If you suspect a co-worker is at risk of being abused or harmed by their intimate partner, there are steps you can take to help them. Before approaching them, it is important to be educated not only on the signs but services that are available to them as well. Therefore, the first step you should take is to research resources and have information on hand that you can share with them should they disclose abuse and accept the help being offered. With this knowledge in hand, you can initiate a conversation with your co-worker.
Choose a place to speak to your co-worker in private
Out of respect and consideration for their privacy, speak to them away from other staff. Disclosing abuse is never easy and putting them in a situation where others may overhear will likely result in their denial of abuse and decrease the likelihood that they will come forward in the future.
Initiate a conversation with your coworker
Be sure to avoid engaging them in a confrontational line of questioning and make it unmistakable that you are genuinely concerned about their well-being. Examples of ways you can initiate a conversation:
“I’ve noticed that lately you’ve seemed down or distant, and I wanted to know if there is something I can do to help.”
“I heard you crying on my way past your desk this morning (after a phone call or personal visit, etc.), and I want to let you know that I’m here to listen if you need to talk about anything.”
“When we were talking earlier in the breakroom, I noticed a bruise on your wrist and the cut above your eye. I’m worried about your safety, and I would like to help if you need it.”
Keep your expectations in check
You may be hopeful that your coworker will readily disclose to you that they are experiencing domestic violence. However, they may decline to do so when you first approach them out of fear of retaliation from their abuser, worry that they will not be believed or supported, or they are not yet ready to leave. If this happens, respect their choice but remain available to them. Once they are aware that someone has noticed something is wrong, it may be the tipping point that enables them to disclose to you that he or she is being harmed.

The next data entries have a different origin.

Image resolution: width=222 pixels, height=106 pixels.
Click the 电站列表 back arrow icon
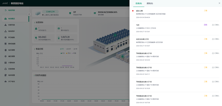pos(6,10)
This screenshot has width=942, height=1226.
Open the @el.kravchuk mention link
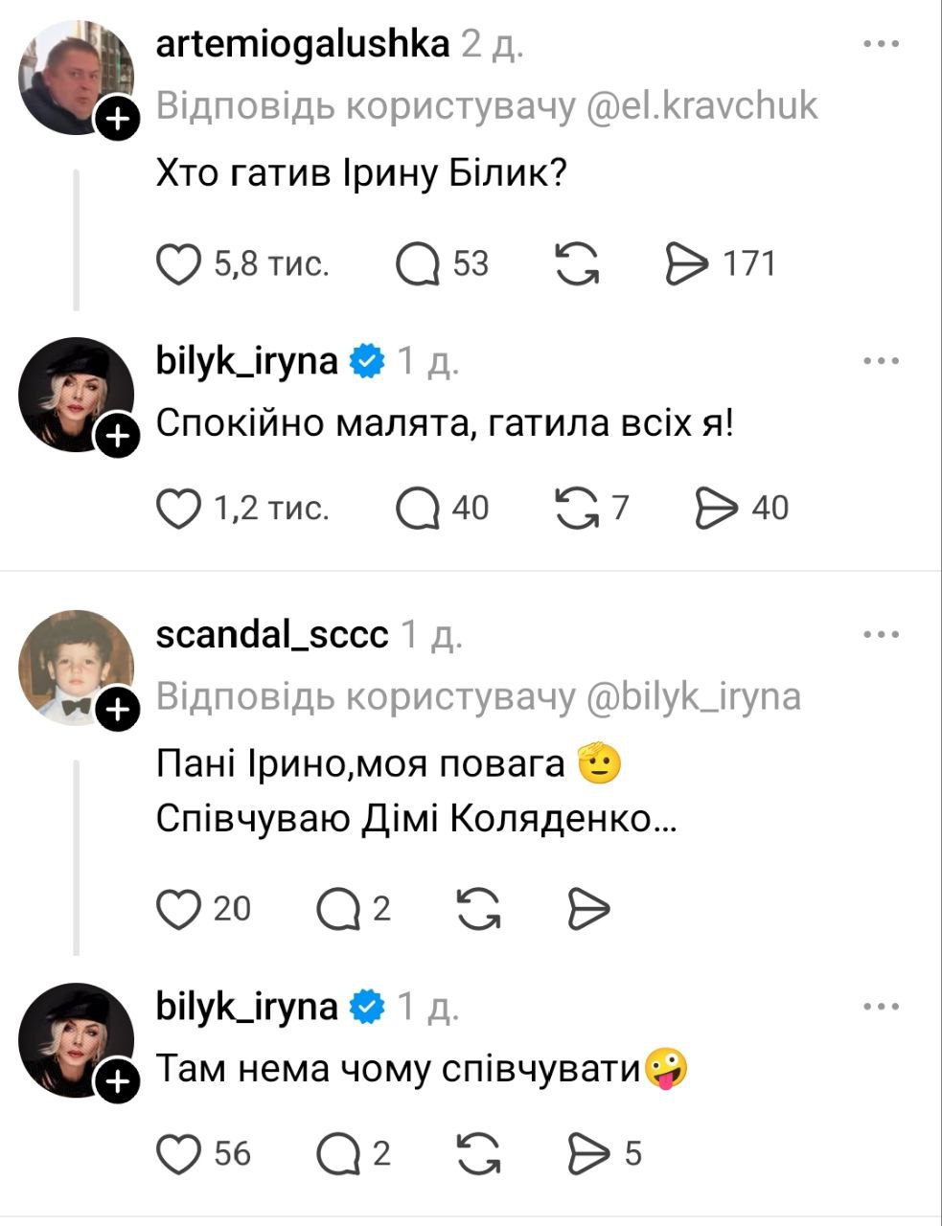click(x=701, y=106)
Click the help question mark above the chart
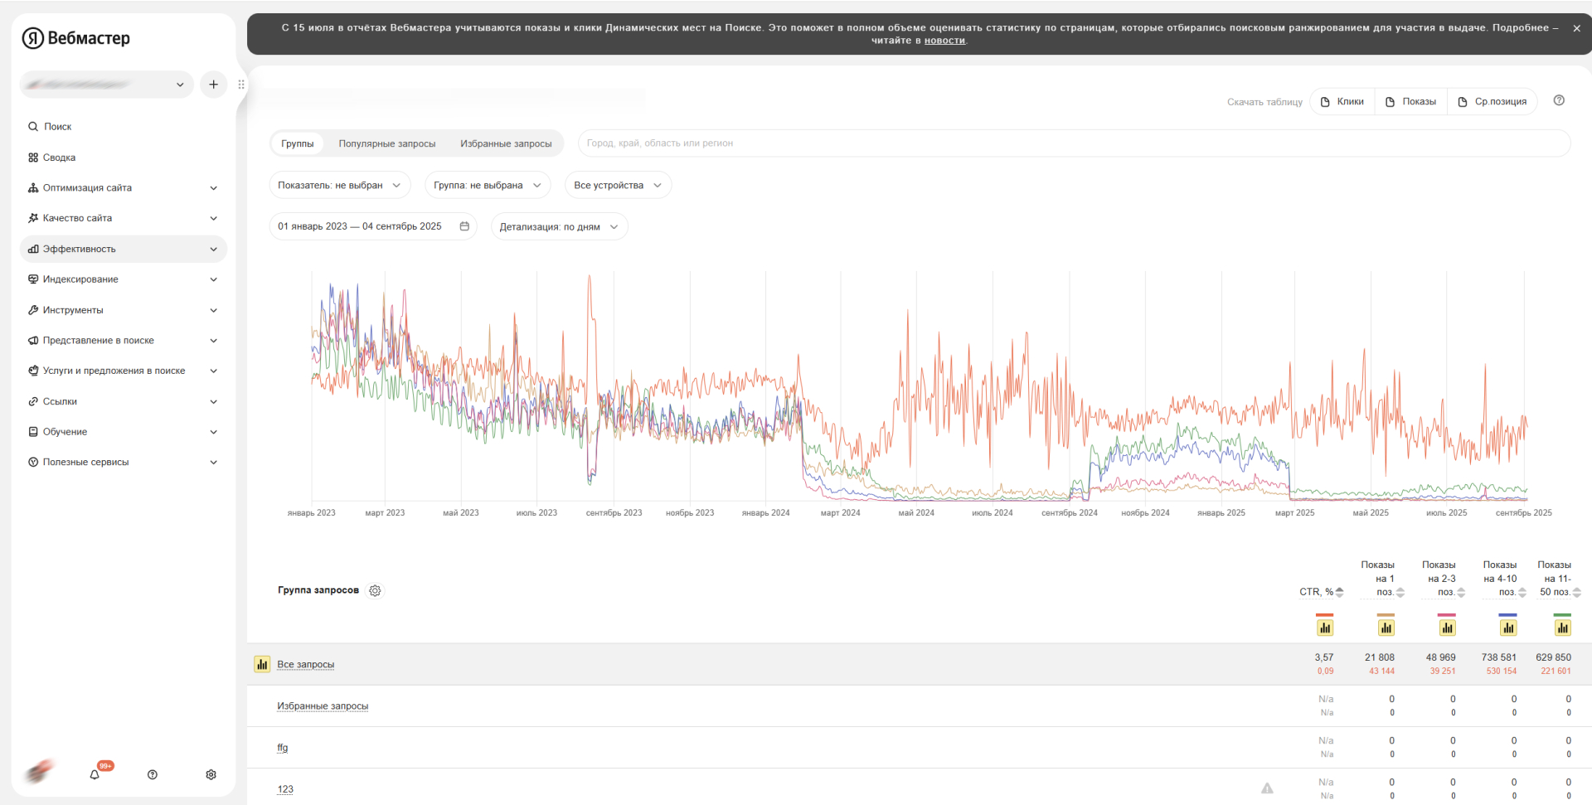 [x=1559, y=100]
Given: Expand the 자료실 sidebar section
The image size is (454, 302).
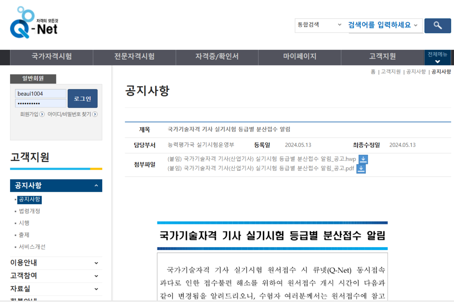Looking at the screenshot, I should click(96, 289).
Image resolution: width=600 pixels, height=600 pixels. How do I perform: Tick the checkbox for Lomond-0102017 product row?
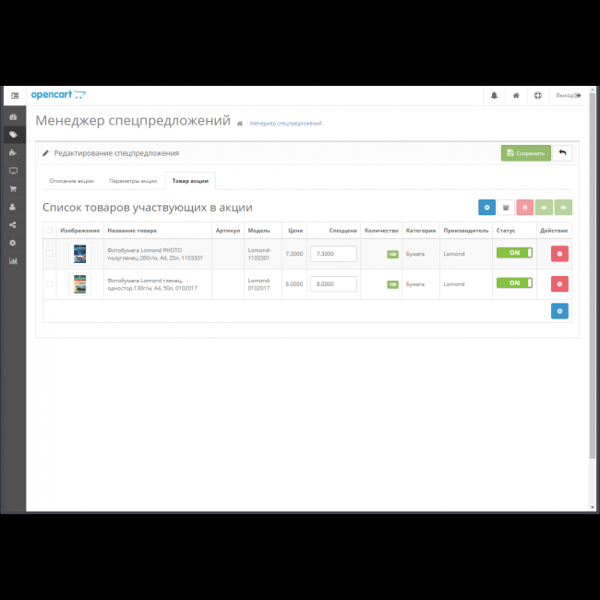pos(49,283)
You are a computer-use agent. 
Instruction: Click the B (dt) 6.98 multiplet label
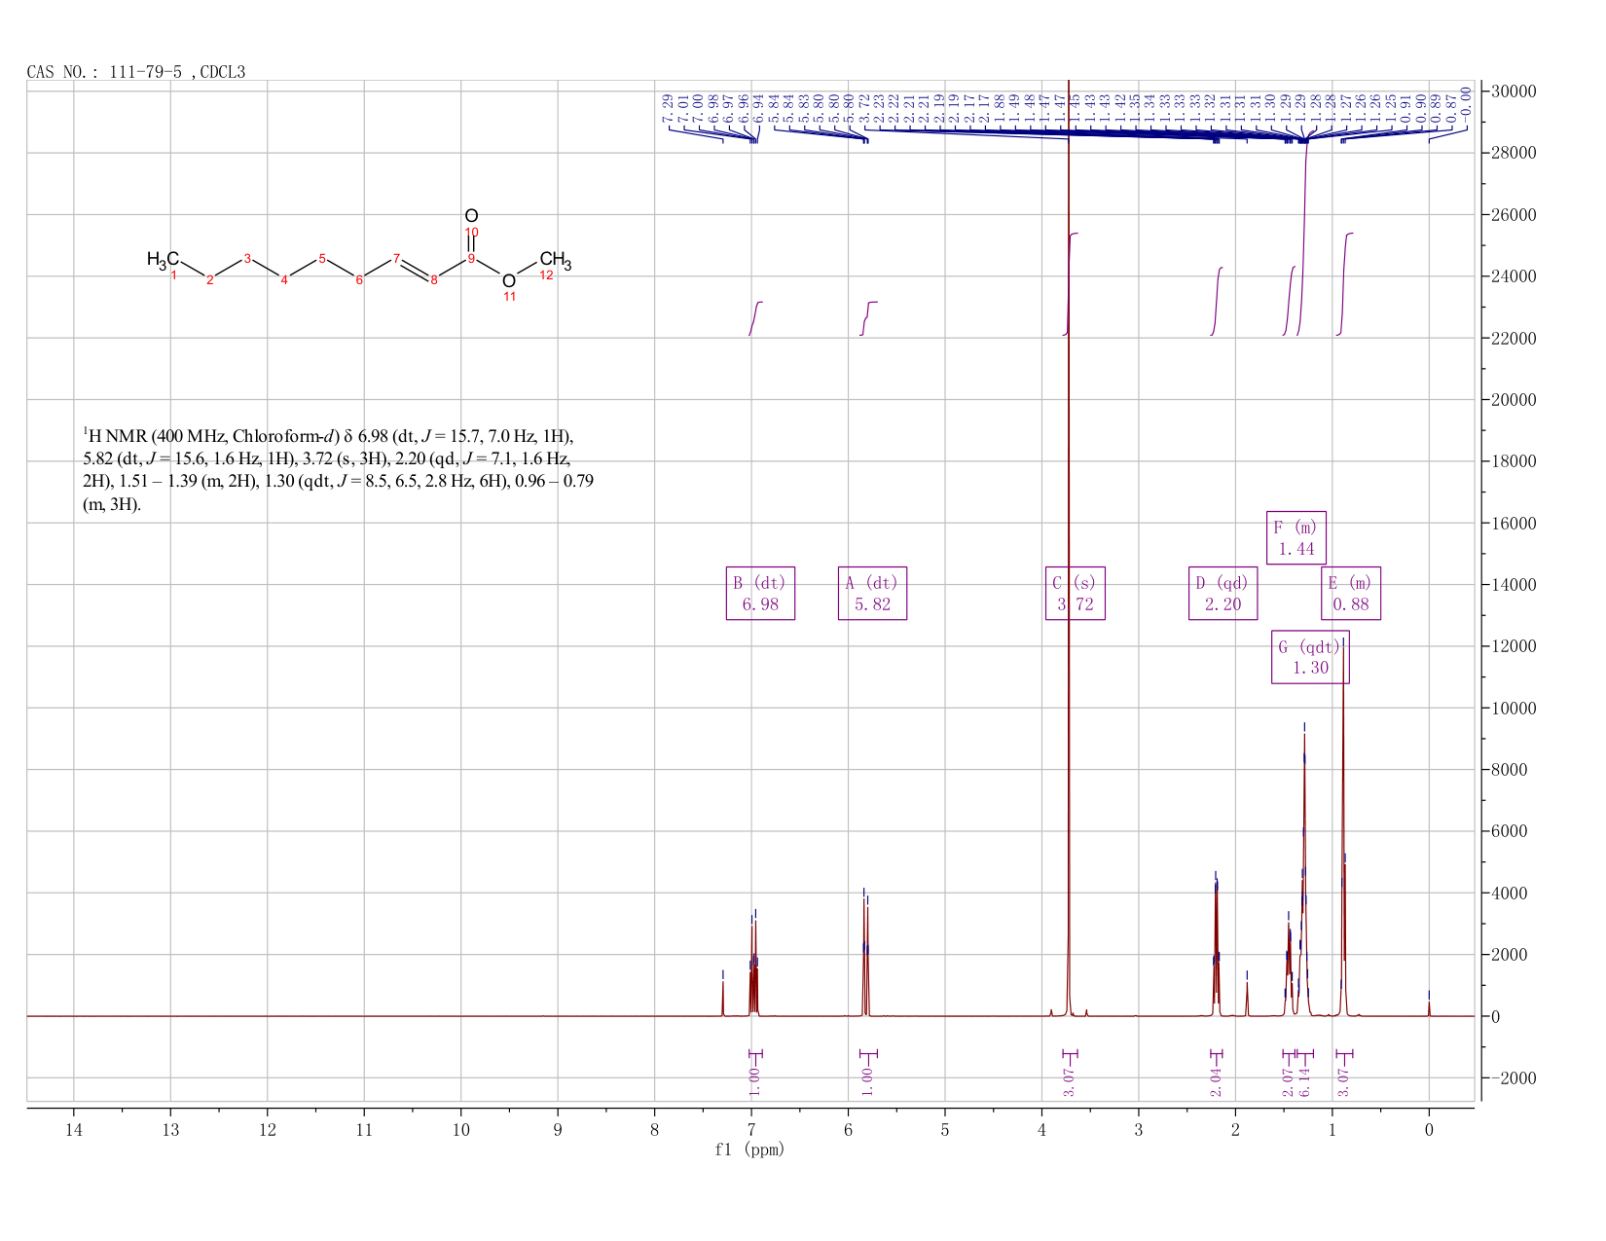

Be compassionate and supportive if they ask for help
- Express concern that you are worried about their well-being.
- Tell them that you believe them and acknowledge their fears and concerns.
- Let them know that they are not alone or to blame in any way for the abuse.
- Offer them help and provide information for domestic violence agencies or benefits.
- Offer to help them create a safety plan (even if they choose to stay).
Things to avoid
- Do not pressure them to leave if they aren’t ready or minimize fears they have about leaving their abuser. Most domestic violence fatalities occur when or after the victim leaves. They are also at increased risk for other forms of retaliation. Their safety is most important, and they know their abuser better than anyone.
- Do not engage in victim blaming or shaming (criticizing them for staying or going back, telling them what you would have done, or asking what they did to anger the abuser).
- Do not convince them to seek couples counseling. Such sessions put the victim at risk of retaliation for anything they may reveal during therapy in front of their abuser. Domestic violence is not a couple’s issue or an anger management problem. It is a choice of the abuser to willfully hurt their partner.